09 Oct Opinion: Data leakage and the insider threat
Andrea Babbs of anti-virus solutions provider Vipre says that as well as combatting external cyber threats businesses need to remain focused on the threat of accidental insider data leakage
Cybercrime has rapidly become the world’s fastest growing form of criminal activity, and is showing no sign of slowing down with the number of attacks on businesses rising by more than 50% in the last year alone. While most corporates have made significant efforts to invest in cybersecurity defences to protect their organisations from the outside threat of cybercrime, few have addressed the risk of breaches that stem from the inside in the same way.
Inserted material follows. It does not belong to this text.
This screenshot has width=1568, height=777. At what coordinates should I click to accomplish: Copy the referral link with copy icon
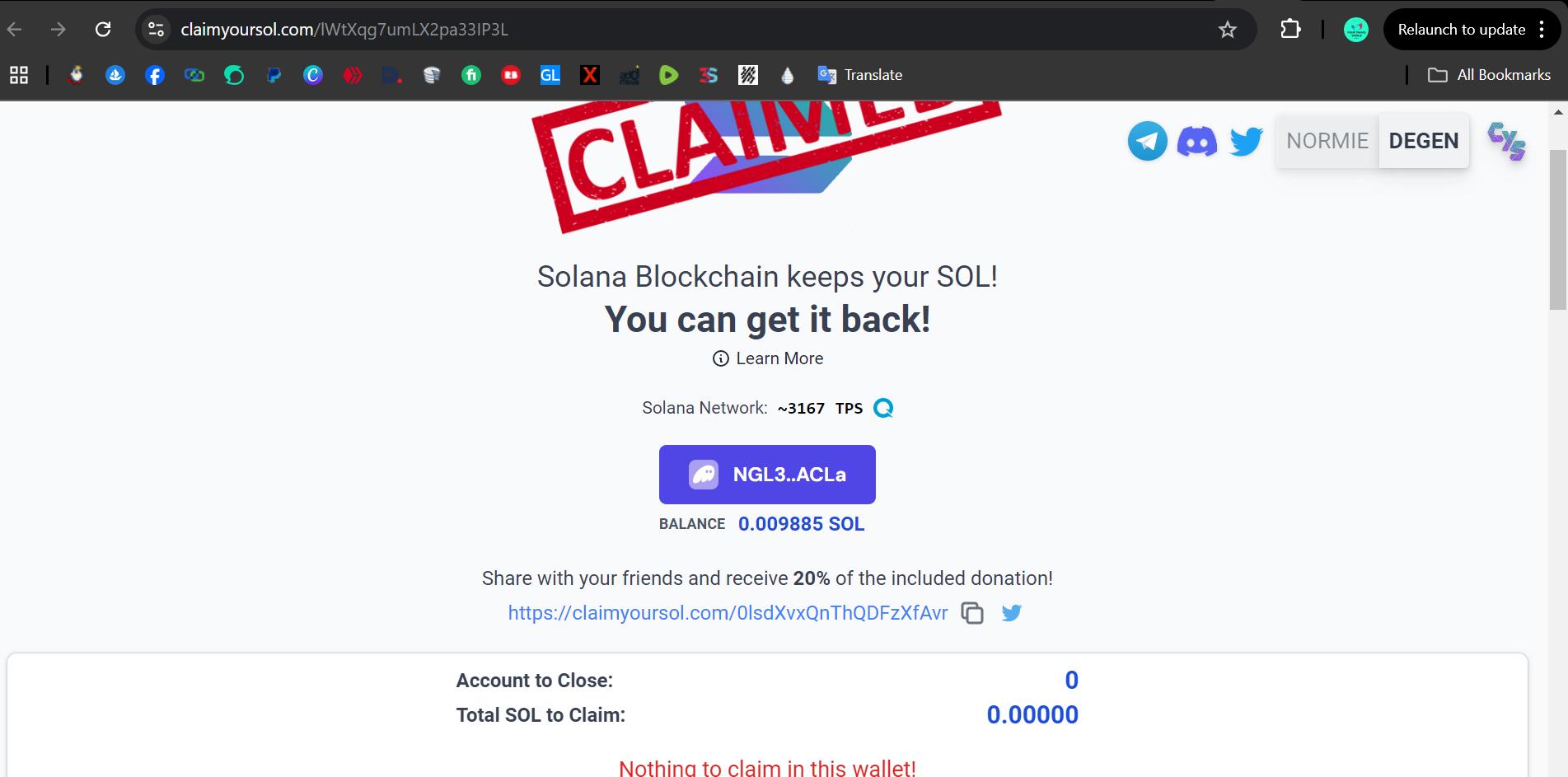972,613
Insider threats can come from accidental error, such as an employee mistakenly sending a sensitive document to the wrong contact, or from negligence such as an employee downloading unauthorised software that results in a virus spreading through the company’s systems.
We’re all guilty of accidentally hitting send on an email to the wrong person, or attaching the wrong document; but current levels of complacency around email security culture are becoming an ever greater threat. Few organisations have a clear strategy for helping their employees understand how a simple error can put the company at significant risk; even fewer have a strategy for mitigating that risk and protecting their staff from becoming an inside threat.
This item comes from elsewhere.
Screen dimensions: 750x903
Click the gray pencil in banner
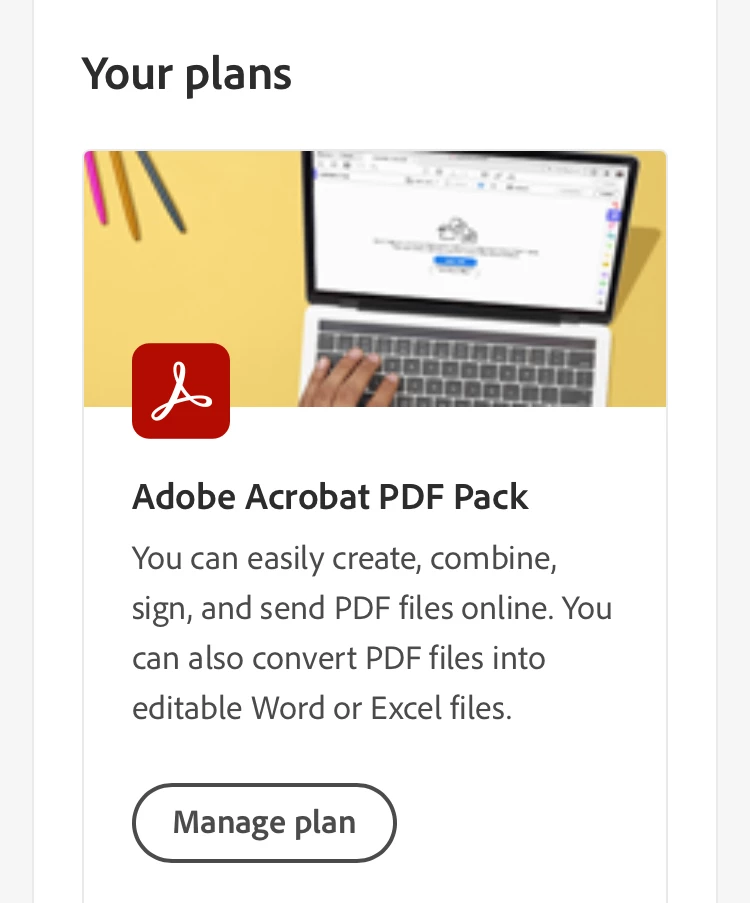click(161, 192)

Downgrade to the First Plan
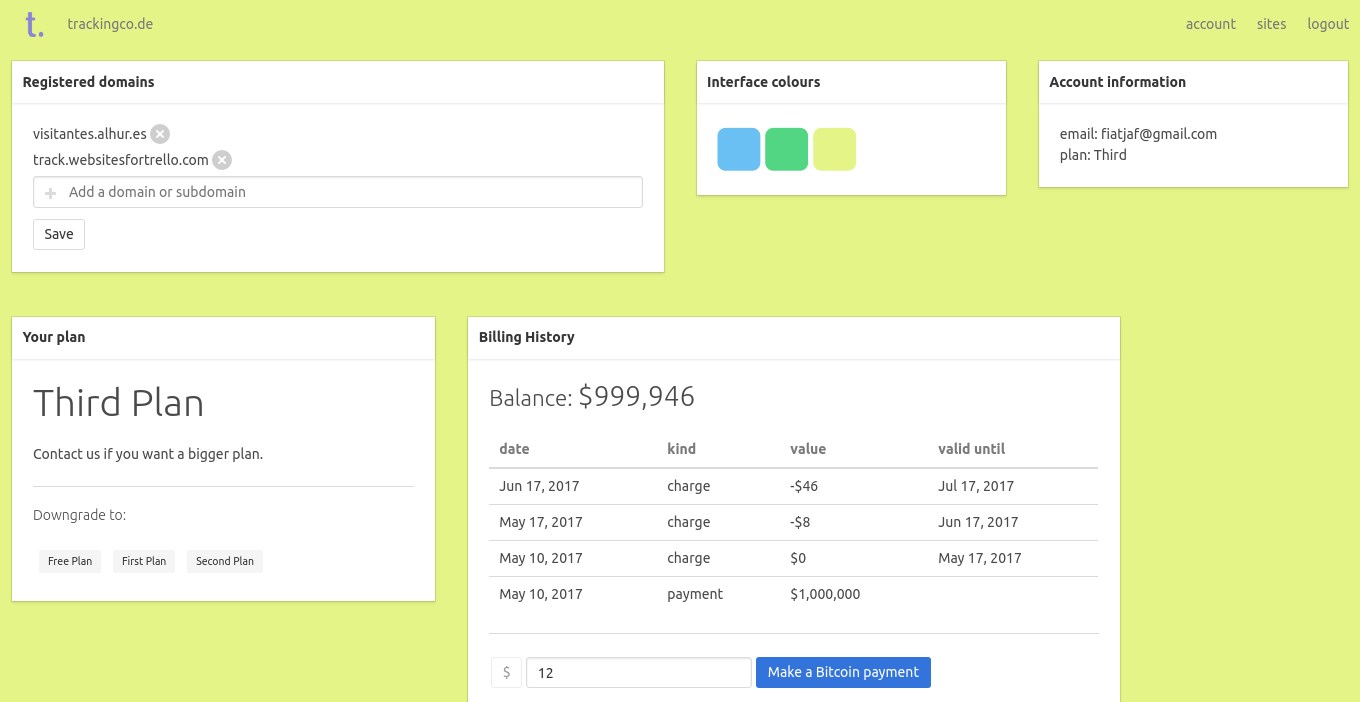pyautogui.click(x=144, y=561)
So where does the responsibility lie to ensure that company data is kept secure and confidential?
According to reports, 34% of all breaches are caused by insider fault, yet many employees are unaware of their responsibility when it comes to data protection. With employee carelessness and complacency the leading causes of data breaches – understandable when human error is inevitable in pressured working environments – there is clearly a lack of awareness and training. And while there is an obvious and urgent need for better employee education, should IT leaders not be doing more to provide the tools that take the risk of making accidental mistakes out of employees’ hands?
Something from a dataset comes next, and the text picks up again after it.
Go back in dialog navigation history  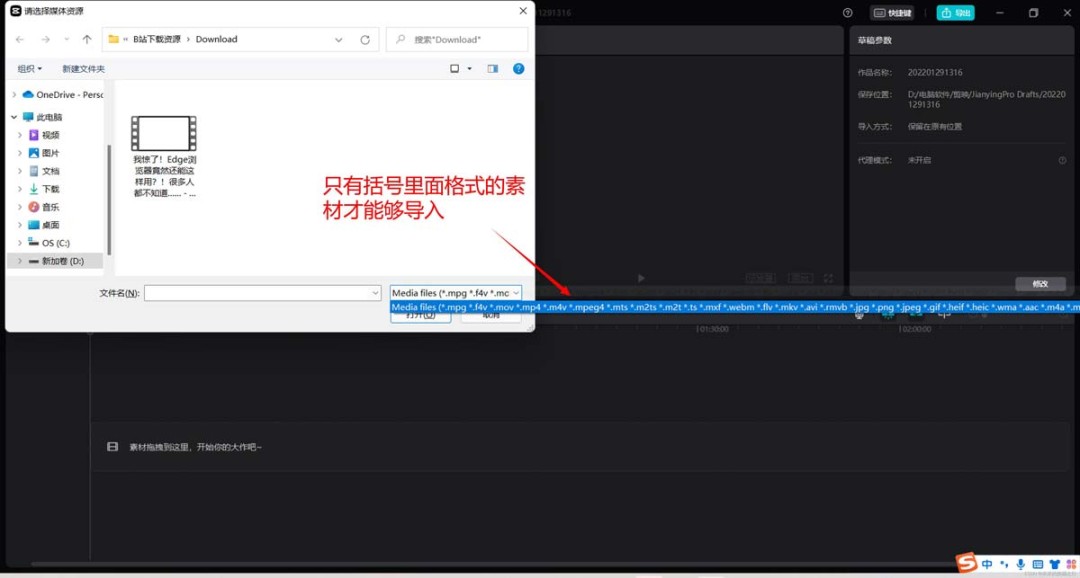pyautogui.click(x=19, y=39)
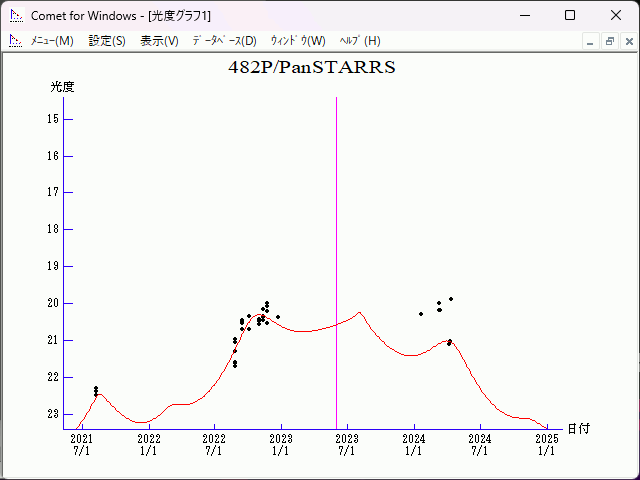Open the データベース(D) database menu

coord(224,41)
With simple technology in place that provides an essential double check for employees – with parameters determined by corporate security protocols – before they send sensitive information via email, accidental data loss can be minimised and an improved and proactive email security culture achieved. In addition to checking the validity of outbound and inbound email addresses and attachments – thereby also minimising the risk of staff falling foul of a phishing attack – the technology can also be used to check for keywords and data strings in the body of the email, to identify confidential or sensitive data before the user clicks send.
In order for organisations to limit the number of insider data breaches, it’s crucial for employees to understand the role they play in keeping the company’s data secure. But in addition to supporting employees with training, deploying an essential tool that prompts for a second check and warns when a mistake is about to be made, organisations can mitigate the risk of accidental error, and the potentially devastating consequences that might have on the business.
Email is arguably the key productivity tool in most working environments today; placing the full burden of responsibility for the security of that tool on employees is both an unnecessary overhead and, increasingly, a security risk. In contrast, supporting staff with a simple, extra prompt for them to double check they aren’t mistakenly sharing confidential data raises awareness, understanding and provides that essential security lock-step – before it’s too late.